Les tours apparaissent une à une au fil de l'eau : d'abord les vestiges des remparts, puis la masse du château de Stahleck accroché à son éperon, enfin les clochers serrés dans le repli de la vallée. Bacharach se dévoile ainsi depuis le pont du navire, comme une gravure ancienne qui prendrait vie. Cette petite cité vigneronne occupe l'un des passages les plus resserrés de la vallée du Haut-Rhin moyen, un paysage classé au patrimoine mondial de l'UNESCO, et les bateaux fluviaux accostent directement en bordure de la vieille ville.
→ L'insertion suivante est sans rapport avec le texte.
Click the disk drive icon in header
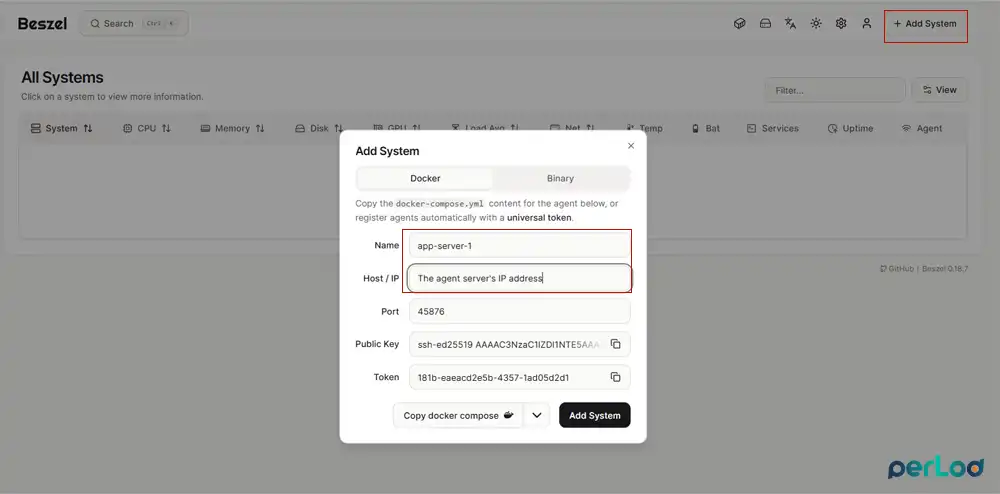Viewport: 1000px width, 494px height. click(765, 24)

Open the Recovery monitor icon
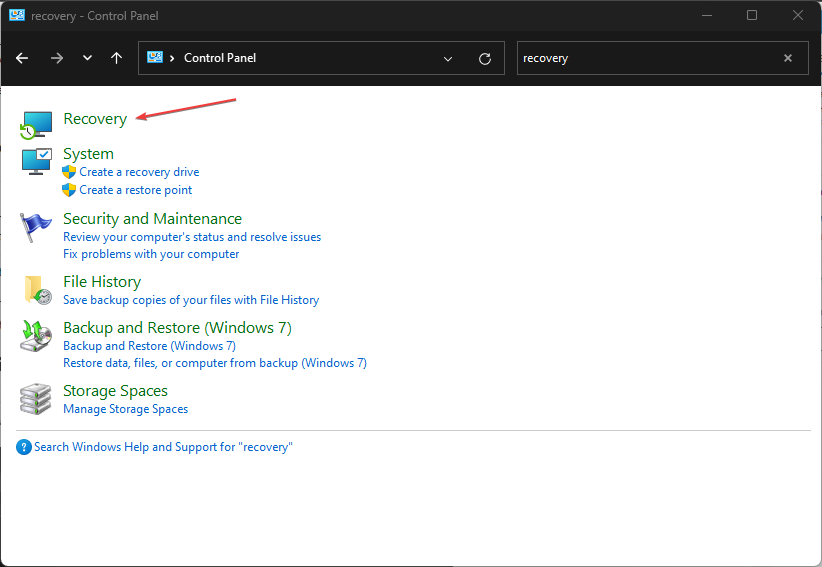[36, 122]
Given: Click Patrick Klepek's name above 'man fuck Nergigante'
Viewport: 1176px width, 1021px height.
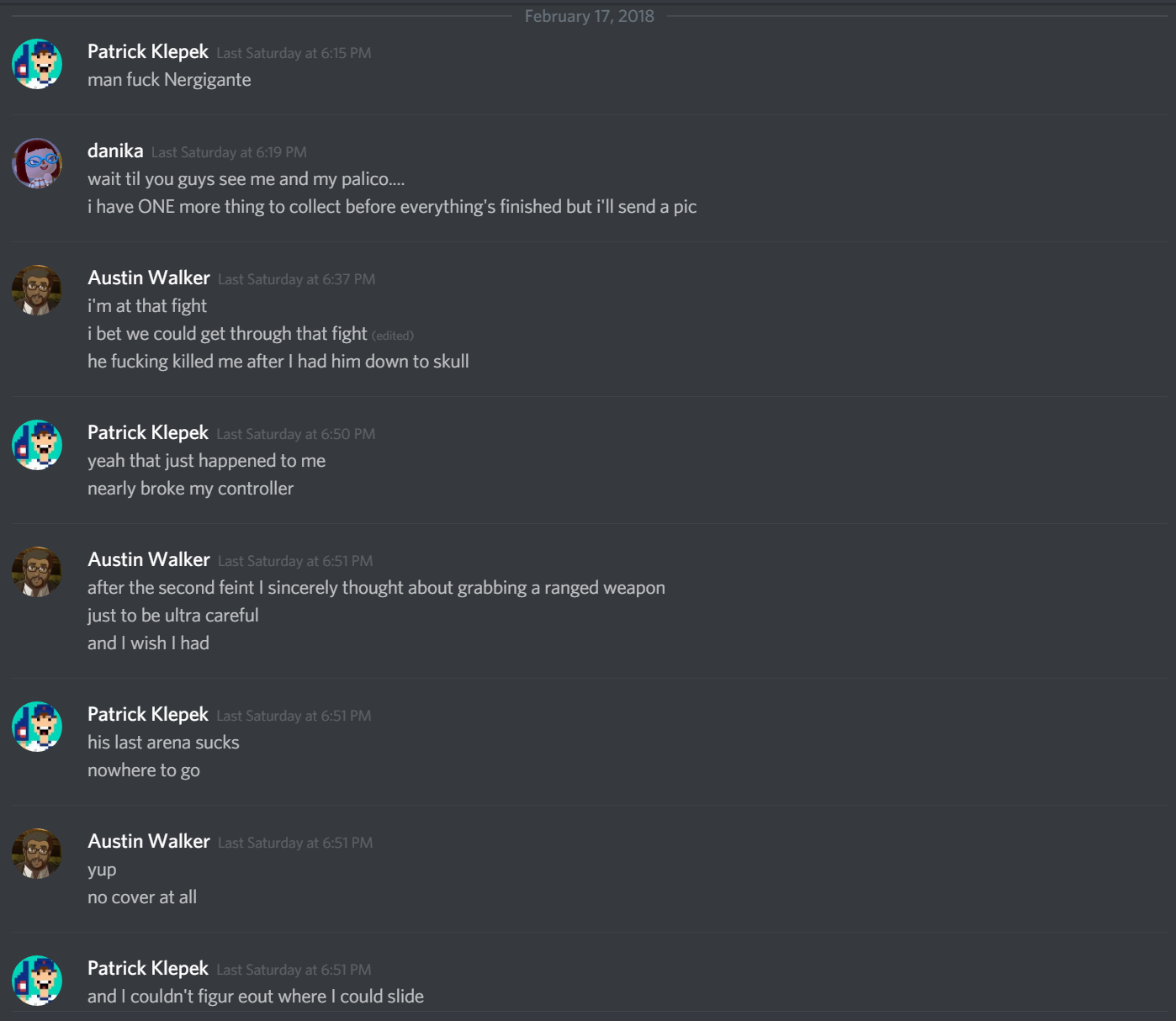Looking at the screenshot, I should (148, 51).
Neuf siècles dans quelques rues
Passé la berge, tout se joue dans un mouchoir de poche. Les maisons à colombages penchent doucement au-dessus des ruelles, certaines peintes de rouge sombre, d'autres laissant voir leurs poutres brunies par les siècles. La ville a grandi autour du commerce du vin il y a plus de neuf cents ans, et les enseignes de fer forgé des tavernes rappellent que le négoce ne s'est jamais interrompu. Des passages voûtés s'ouvrent entre les cours, et il suffit de s'écarter de quelques mètres de l'artère principale pour n'entendre plus que les martinets au-dessus des toits. L'église Saint-Pierre, avec sa robuste allure romane tardive, marque le centre du bourg ; c'est d'ici que partent les sentiers vers les hauteurs. Prendre le temps de parcourir la rue principale d'un bout à l'autre, puis de revenir par les venelles parallèles, donne déjà une bonne idée de l'endroit.
La chapelle Werner et le chemin des remparts
En montant vers le château, le sentier passe devant l'un des monuments les plus émouvants de la vallée : la Wernerkapelle, chapelle gothique commencée en 1289, dont il ne reste qu'une dentelle de pierre rousse ouverte sur le ciel. Détruite en 1689 par les troupes françaises, jamais reconstruite, elle a été consolidée avec soin et ses arcs vides encadrent aujourd'hui la vue sur le fleuve. Un peu plus haut, le chemin rejoint les remparts médiévaux, que l'on peut suivre de tour en tour ; plusieurs conservent leur toit pointu et leurs escaliers de bois. À chaque palier, la vallée s'élargit un peu plus sous le regard.
Le château de Stahleck
L'ascension se termine au château de Stahleck, forteresse du XIIe siècle qui coiffe l'éperon au-dessus de la ville. L'édifice, reconstruit au XXe siècle après les destructions françaises, abrite désormais une auberge de jeunesse ; sa cour et ses abords restent accessibles aux marcheurs. De là-haut, le panorama récompense largement les vingt à trente minutes de montée : la boucle du Rhin, les coteaux de vignes en terrasses, les villages de la rive opposée et le passage incessant des convois sur le fleuve. Au retour, la descente par les vignes ramène directement vers les toits d'ardoise du bourg.
L'heure du riesling
On ne quitte pas Bacharach sans s'attabler dans une cour intérieure ou une taverne à vin. Le riesling règne ici depuis le Moyen Âge, quand les tonneaux partaient par bateau vers Cologne et les Flandres. Les vignerons servent leurs cuvées au verre, souvent accompagnées de pain de campagne et de fromage. Ce moment fait partie de l'escale au même titre que les remparts : le vin raconte la pente, l'ardoise et le fleuve mieux qu'aucun panneau explicatif.
Repartir par le fleuve
Depuis le pont du navire, au départ, la ville se replie lentement dans son vallon, gardée par sa forteresse et sa chapelle sans toit. Bacharach appartient à ces escales dont la taille modeste fait la force : rien n'y est monumental, tout y est juste, patiné, à hauteur d'homme. Le voyageur emporte le goût d'un riesling de pente raide et l'image d'arcs gothiques découpés sur le ciel, en se promettant de vérifier, un jour, si la lumière d'automne tient ses promesses sur les vignes du Haut-Rhin.